Oct. 10 (Bloomberg) -- Asian money-market rates climbed as injections of more than $32 billion by Japan and Australia and a round of global interest-rate cuts failed to unlock credit.

The three-month interbank offered rate in Tokyo, known as Tibor, was fixed at 0.878 percent, the highest since March 1998. The difference between the rate Australian banks charge each other for three-month loans and the overnight indexed swap rate gained to 108 basis points in Sydney, from 89 yesterday.

``You just don't know whether the person you're lending to is going to be the guy that has the weak balance sheet and is going to fall over,'' said Sally Auld, interest-rate strategist at JP Morgan Securities Australia Ltd. in Sydney. ``What markets are telling you is that it doesn't matter what central banks and governments do.''

The Bank of Japan added 3 trillion yen ($30.3 billion) to the banking system and the Reserve Bank of Australia pumped in A$2.63 billion ($1.8 billion) after the cost of borrowing in dollars for three months in London soared to the highest level this year.

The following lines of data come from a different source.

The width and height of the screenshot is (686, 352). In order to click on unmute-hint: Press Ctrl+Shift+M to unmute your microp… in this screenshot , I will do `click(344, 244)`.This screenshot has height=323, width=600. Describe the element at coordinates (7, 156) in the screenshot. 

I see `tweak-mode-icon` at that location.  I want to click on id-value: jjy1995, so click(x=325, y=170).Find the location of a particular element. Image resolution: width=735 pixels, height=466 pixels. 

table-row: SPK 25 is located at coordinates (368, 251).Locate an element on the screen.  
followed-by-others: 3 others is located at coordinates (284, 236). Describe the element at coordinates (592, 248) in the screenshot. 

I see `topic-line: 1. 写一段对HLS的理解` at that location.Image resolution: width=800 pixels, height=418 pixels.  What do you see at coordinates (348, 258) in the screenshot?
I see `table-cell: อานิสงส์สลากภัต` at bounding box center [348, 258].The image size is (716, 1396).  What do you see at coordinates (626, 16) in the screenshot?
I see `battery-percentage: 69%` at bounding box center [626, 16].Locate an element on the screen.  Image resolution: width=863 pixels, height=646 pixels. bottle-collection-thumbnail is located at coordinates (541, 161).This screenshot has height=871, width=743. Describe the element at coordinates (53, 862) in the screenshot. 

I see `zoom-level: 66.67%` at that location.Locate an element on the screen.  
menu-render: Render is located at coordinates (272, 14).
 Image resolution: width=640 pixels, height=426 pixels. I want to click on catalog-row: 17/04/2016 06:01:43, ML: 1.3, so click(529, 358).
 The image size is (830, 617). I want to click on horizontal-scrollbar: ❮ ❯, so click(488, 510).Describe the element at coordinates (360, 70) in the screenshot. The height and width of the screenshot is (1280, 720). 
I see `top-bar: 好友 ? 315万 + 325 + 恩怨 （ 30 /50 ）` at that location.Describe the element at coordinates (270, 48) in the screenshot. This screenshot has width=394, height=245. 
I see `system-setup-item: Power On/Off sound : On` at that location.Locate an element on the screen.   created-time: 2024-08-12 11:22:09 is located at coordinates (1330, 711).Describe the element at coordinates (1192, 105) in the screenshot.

Hong Kong's three-month interbank offered rate climbed 1 basis point to 4.41 percent, the highest since Oct. 31 last year. Singapore's three-month dollar loan rate increased for a fourth day, rising 23 basis points to 4.74 percent, according to the 11 a.m. fixing by the Association of Banks in Singapore. The cost is at the highest this year.

Loan Growth

The BOJ has pumped more than 25 trillion yen into the system over the past three weeks, the most in at least six years, after lending growth at Japanese banks slowed in September for the first time in nine months as companies cut earnings forecasts. Loans, excluding those by credit associations, rose 1.8 percent in September from a year earlier, after increasing 2 percent in August, the Bank of Japan said today.

Japan's overnight call rate climbed as much as 18 basis points, or 0.18 percentage point, to 0.72 percent, before falling back to 0.5 percent following a second injection of cash, according to brokerage Tokyo Tanshi Co.

The Reserve Bank of Australia added cash through so-called repurchase agreements after estimating money markets would have a deficit of A$1.84 billion in funds today. Australian banks reduced deposits held at the central bank by A$1.37 billion to A$8.36 billion yesterday, after those holdings reached a record A$11.04 billion on Sept. 30, the RBA said today on its Web site.